TASK BRIEF:
Give the data as a numbered list, from the line with "The width and" through the end of the data, leaving out blank lines. Omit the pictures from your answer.

DATA EXTRACT:
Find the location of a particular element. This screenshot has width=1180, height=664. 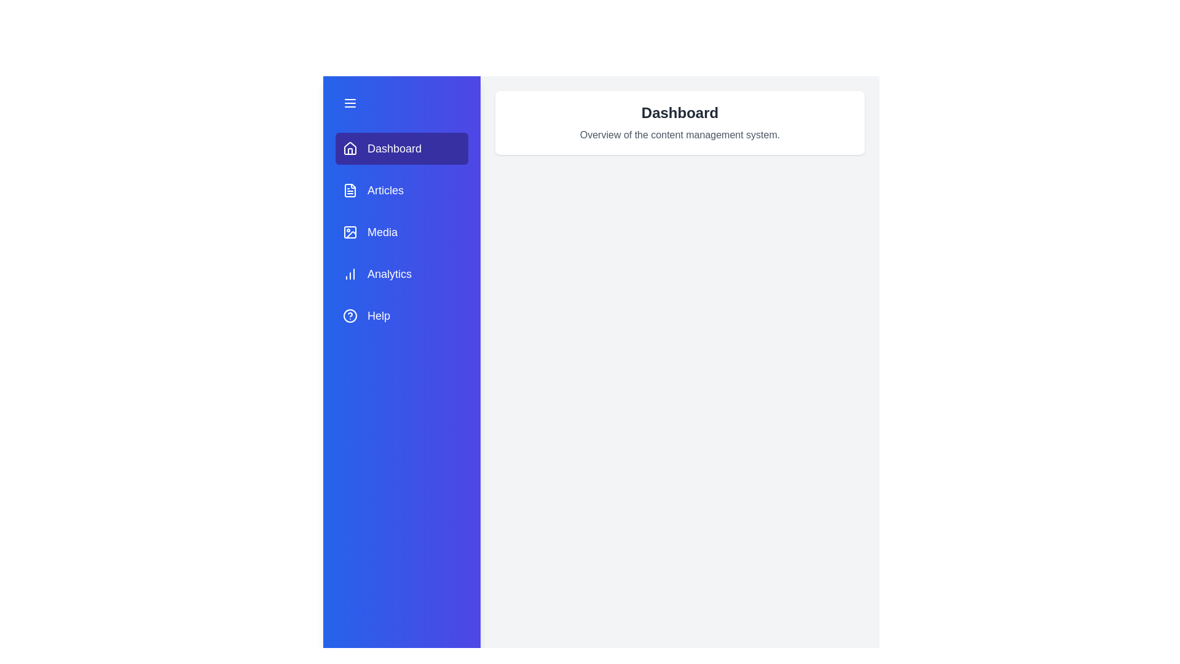

the icon next to the tab labeled Media to inspect its details is located at coordinates (350, 232).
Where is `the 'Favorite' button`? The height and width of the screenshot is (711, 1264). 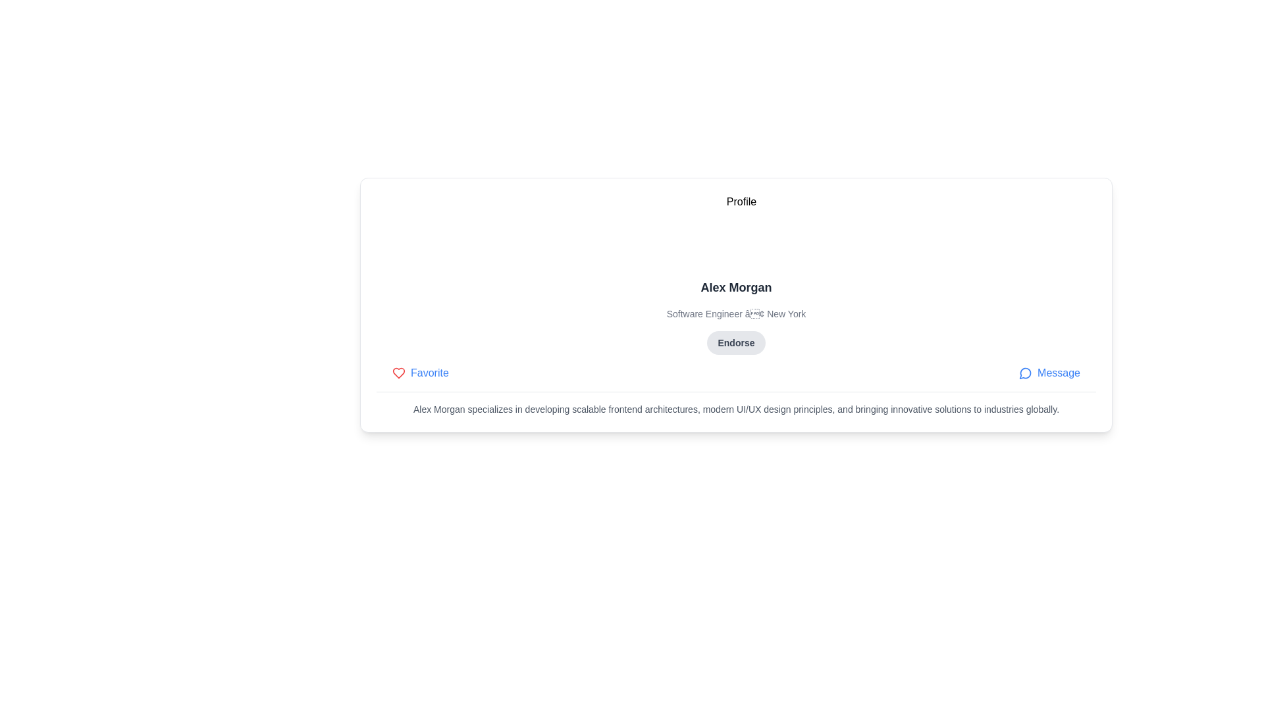 the 'Favorite' button is located at coordinates (419, 373).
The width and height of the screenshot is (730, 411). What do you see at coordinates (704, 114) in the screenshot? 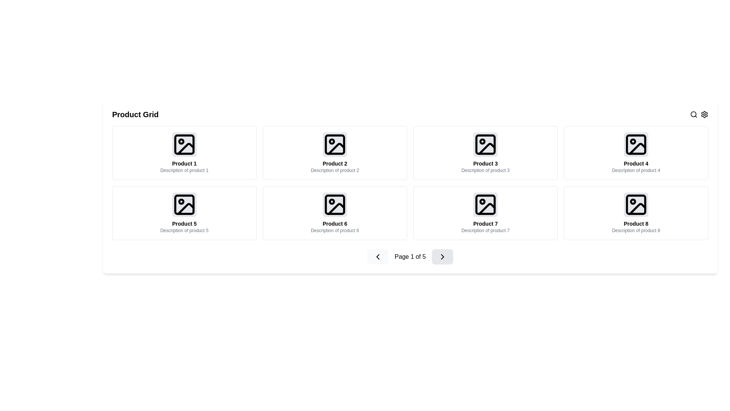
I see `the gear-shaped icon located in the top right corner of the interface` at bounding box center [704, 114].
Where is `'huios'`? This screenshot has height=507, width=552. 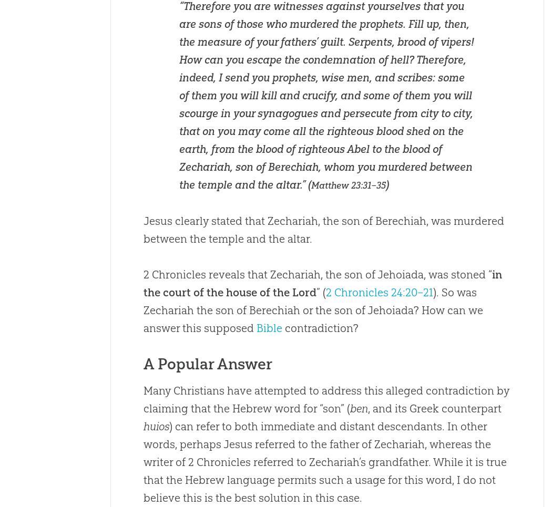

RESULT BELOW:
1. The width and height of the screenshot is (730, 411). What do you see at coordinates (704, 114) in the screenshot? 
2. I see `the gear-shaped icon located in the top right corner of the interface` at bounding box center [704, 114].
3. Where is `'huios'`? This screenshot has height=507, width=552. 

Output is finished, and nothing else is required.